EXERCISE BRIEF:
Find and copy each line of the data that includes "Given".

*** DATA TO PROCESS ***

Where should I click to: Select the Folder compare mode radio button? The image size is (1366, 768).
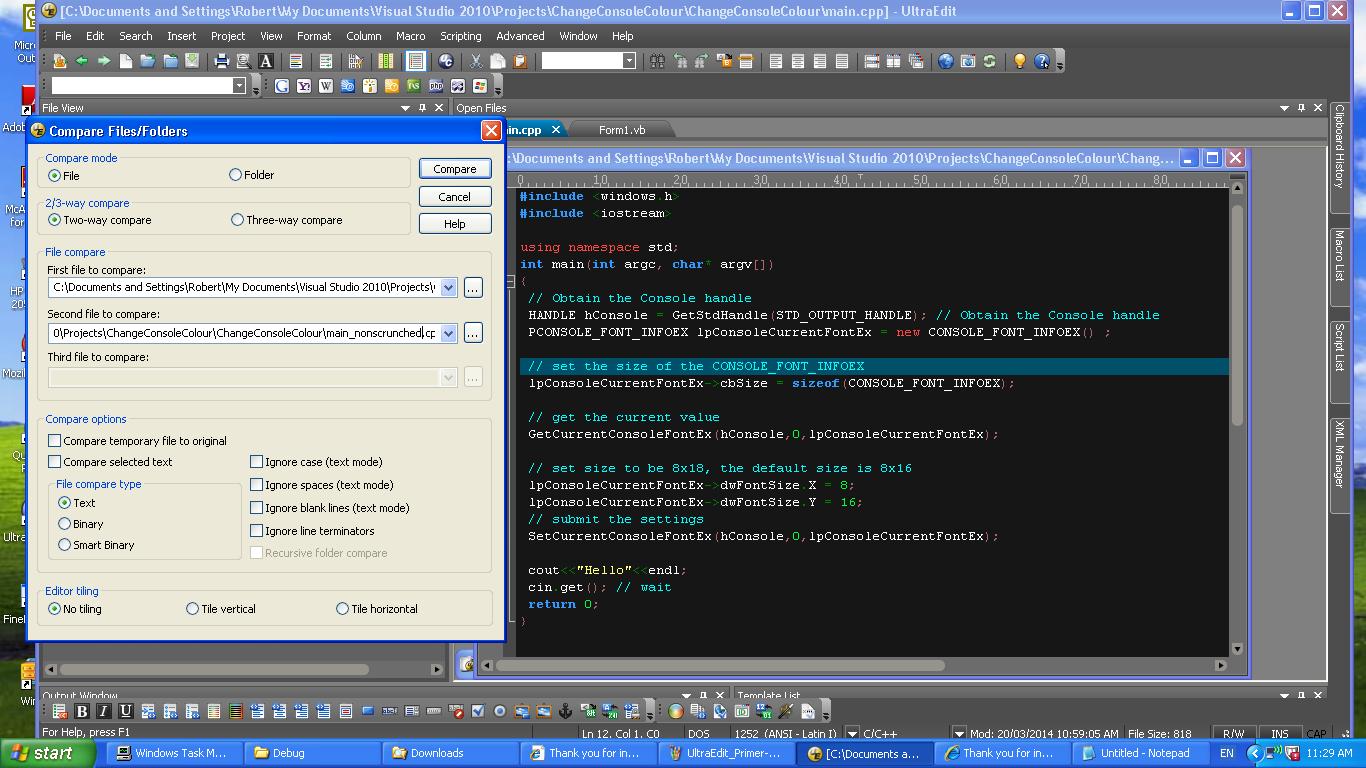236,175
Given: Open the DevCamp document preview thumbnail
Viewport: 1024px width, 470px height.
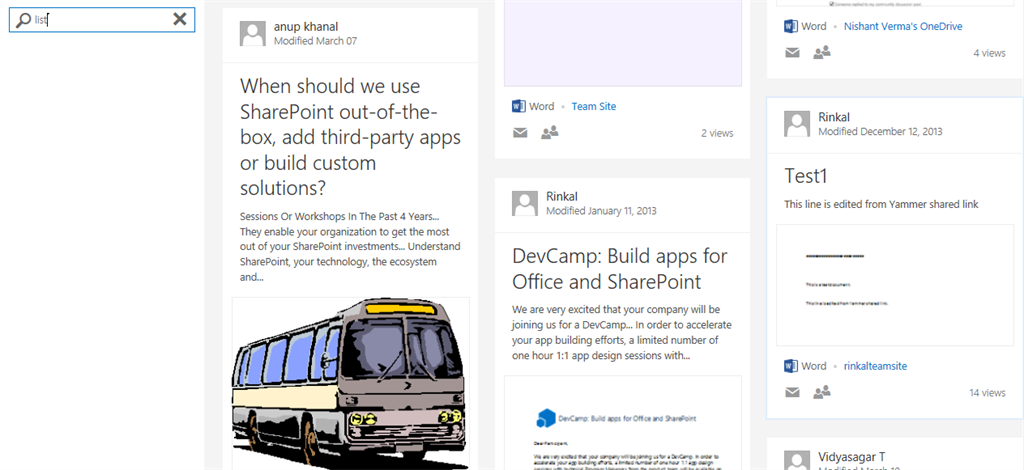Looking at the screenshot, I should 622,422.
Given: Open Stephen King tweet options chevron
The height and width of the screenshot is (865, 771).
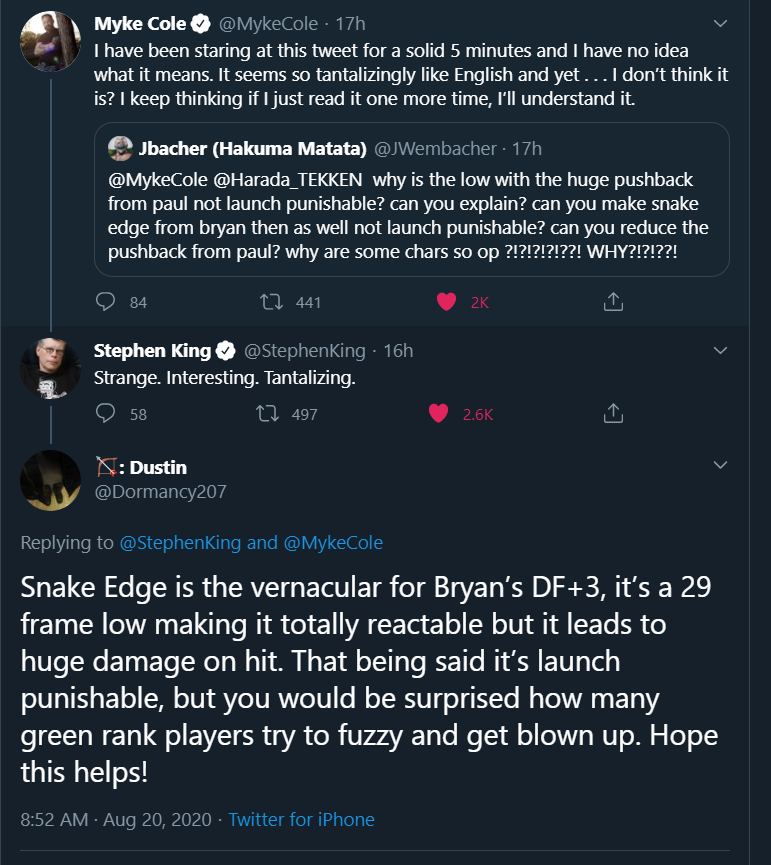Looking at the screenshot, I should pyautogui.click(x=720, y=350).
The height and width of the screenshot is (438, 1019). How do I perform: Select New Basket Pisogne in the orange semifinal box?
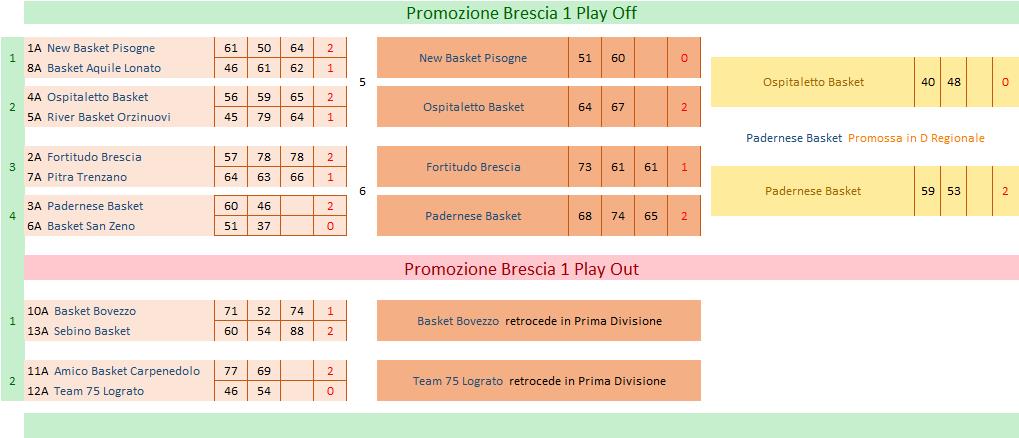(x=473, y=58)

*** End of DATA TO PROCESS ***

OUTPUT:
Given: Open the DevCamp document preview thumbnail
Given: Open Stephen King tweet options chevron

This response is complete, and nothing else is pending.